In the second instalment of La Manga Diaries, Samantha Haggo reacts to a nail-biting super over win for Scotland, opens the doors to life on tour for Scotland Women and praises the hard work of support staff.

Cricket Scotland @CricketScotland
July 1, 2019 4 years
La Manga Diaries: Samantha Haggo (Part 2)

After the disappointment of losing to the Netherlands by just 7 runs, we went into match 3 fired up and ready to right our wrongs.

We regrouped in the morning before the game, discussing what was good, and what didn’t quite go to to plan so we could make sure we made better decisions moving forwards.

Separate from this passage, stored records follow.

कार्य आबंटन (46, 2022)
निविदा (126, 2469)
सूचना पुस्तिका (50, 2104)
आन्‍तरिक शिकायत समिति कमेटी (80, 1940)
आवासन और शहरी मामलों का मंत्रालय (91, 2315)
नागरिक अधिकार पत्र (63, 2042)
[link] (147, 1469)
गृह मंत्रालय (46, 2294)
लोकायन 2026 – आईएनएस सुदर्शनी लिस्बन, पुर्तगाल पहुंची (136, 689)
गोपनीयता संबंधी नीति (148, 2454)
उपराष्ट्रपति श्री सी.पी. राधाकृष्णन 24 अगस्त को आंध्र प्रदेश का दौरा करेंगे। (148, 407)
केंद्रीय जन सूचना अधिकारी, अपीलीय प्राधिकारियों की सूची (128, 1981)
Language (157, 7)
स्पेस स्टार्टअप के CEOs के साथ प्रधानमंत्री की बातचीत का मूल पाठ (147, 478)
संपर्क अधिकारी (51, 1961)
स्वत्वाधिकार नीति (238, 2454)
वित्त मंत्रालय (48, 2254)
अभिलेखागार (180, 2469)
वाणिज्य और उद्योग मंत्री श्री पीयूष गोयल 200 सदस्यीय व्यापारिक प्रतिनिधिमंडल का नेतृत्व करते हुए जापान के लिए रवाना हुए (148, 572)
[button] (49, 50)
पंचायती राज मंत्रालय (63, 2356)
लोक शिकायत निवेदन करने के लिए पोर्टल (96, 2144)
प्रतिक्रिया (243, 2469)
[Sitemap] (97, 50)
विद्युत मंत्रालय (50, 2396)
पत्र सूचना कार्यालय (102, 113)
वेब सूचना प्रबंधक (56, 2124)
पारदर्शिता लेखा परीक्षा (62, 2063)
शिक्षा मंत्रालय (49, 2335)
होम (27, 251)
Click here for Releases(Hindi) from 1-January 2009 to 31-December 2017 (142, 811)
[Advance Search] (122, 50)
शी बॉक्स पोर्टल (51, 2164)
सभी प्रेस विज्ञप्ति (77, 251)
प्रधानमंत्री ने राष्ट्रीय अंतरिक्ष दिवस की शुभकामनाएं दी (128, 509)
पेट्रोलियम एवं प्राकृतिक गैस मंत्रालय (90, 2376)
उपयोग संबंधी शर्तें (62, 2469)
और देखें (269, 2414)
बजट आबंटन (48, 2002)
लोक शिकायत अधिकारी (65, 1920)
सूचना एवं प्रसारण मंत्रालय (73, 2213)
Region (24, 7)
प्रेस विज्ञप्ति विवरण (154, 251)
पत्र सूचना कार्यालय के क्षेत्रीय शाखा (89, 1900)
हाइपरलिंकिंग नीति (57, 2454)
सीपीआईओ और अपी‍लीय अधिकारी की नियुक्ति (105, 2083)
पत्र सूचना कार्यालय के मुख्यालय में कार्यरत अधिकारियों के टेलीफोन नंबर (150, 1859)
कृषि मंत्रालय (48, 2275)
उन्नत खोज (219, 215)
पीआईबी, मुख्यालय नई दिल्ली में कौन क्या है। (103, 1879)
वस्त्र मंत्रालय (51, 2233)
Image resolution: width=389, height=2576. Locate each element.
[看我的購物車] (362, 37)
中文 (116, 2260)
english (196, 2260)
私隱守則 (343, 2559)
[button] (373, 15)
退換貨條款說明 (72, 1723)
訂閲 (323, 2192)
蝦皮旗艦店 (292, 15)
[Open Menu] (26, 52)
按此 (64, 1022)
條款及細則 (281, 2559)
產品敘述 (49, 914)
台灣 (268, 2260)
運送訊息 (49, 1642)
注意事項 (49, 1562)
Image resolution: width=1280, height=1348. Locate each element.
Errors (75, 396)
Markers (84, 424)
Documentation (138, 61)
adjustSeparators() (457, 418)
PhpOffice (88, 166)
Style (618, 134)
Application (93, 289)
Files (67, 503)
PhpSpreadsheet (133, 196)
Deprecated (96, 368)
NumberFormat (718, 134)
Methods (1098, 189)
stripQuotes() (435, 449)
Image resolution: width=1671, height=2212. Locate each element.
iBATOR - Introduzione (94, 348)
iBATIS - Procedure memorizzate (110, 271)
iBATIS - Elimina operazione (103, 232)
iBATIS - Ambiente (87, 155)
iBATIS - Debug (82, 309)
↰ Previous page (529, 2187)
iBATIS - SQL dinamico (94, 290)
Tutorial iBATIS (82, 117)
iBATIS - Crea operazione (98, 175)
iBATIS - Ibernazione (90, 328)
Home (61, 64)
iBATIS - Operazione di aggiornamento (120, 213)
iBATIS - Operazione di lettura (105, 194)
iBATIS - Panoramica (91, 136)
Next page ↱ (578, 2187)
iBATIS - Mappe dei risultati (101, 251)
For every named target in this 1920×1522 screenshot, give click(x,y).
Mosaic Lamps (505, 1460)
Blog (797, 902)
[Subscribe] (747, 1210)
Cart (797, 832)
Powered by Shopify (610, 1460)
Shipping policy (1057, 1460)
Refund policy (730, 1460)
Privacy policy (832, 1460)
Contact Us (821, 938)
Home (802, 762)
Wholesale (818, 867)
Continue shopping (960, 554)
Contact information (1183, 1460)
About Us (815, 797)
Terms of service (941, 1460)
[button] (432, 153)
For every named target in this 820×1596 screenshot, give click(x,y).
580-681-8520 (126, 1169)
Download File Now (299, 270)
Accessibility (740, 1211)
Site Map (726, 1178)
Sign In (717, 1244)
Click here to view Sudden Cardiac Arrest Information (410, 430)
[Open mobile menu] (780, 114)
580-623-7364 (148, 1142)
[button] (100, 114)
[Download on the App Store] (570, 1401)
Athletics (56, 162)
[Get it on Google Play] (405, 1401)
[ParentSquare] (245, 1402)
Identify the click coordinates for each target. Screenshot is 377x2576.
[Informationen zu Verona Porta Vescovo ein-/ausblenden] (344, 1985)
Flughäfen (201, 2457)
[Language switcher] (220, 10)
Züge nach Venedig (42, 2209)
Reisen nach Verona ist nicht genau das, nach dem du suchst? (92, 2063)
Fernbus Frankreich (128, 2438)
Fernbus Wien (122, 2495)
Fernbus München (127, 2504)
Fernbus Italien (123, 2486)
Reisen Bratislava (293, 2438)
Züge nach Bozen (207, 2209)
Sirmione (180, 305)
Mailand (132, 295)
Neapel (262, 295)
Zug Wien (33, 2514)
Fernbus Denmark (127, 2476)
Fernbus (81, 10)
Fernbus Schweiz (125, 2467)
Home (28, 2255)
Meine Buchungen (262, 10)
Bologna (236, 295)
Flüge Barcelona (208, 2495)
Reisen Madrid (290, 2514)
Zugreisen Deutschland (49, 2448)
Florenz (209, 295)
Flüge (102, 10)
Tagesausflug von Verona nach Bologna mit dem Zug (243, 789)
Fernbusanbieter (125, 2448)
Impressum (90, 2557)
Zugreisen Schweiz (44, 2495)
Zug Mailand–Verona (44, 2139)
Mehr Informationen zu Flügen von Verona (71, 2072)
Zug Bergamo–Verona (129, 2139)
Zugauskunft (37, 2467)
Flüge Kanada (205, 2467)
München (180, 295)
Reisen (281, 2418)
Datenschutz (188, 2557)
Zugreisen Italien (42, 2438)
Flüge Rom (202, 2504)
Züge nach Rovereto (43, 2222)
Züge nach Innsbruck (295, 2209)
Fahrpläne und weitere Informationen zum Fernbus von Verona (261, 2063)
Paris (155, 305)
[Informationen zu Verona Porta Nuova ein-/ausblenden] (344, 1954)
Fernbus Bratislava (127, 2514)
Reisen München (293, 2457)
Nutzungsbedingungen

Whilst the livestream is great coverage for women’s cricket, it’s also been beneficial for us to look back at and see what we did well, and didn’t do so well. Abtaha especially appreciated this new innovation: “Look! It’s me! It’s me!”

Anyways, we went into the Netherlands game with our set game plans, determined to put in a stronger performance. We wanted to use the breezy Spanish cross-wind to our advantage and really attack certain bowlers to areas of the ground where they hadn’t put a fielder in the previous match (which we hadn’t quite capitalised on).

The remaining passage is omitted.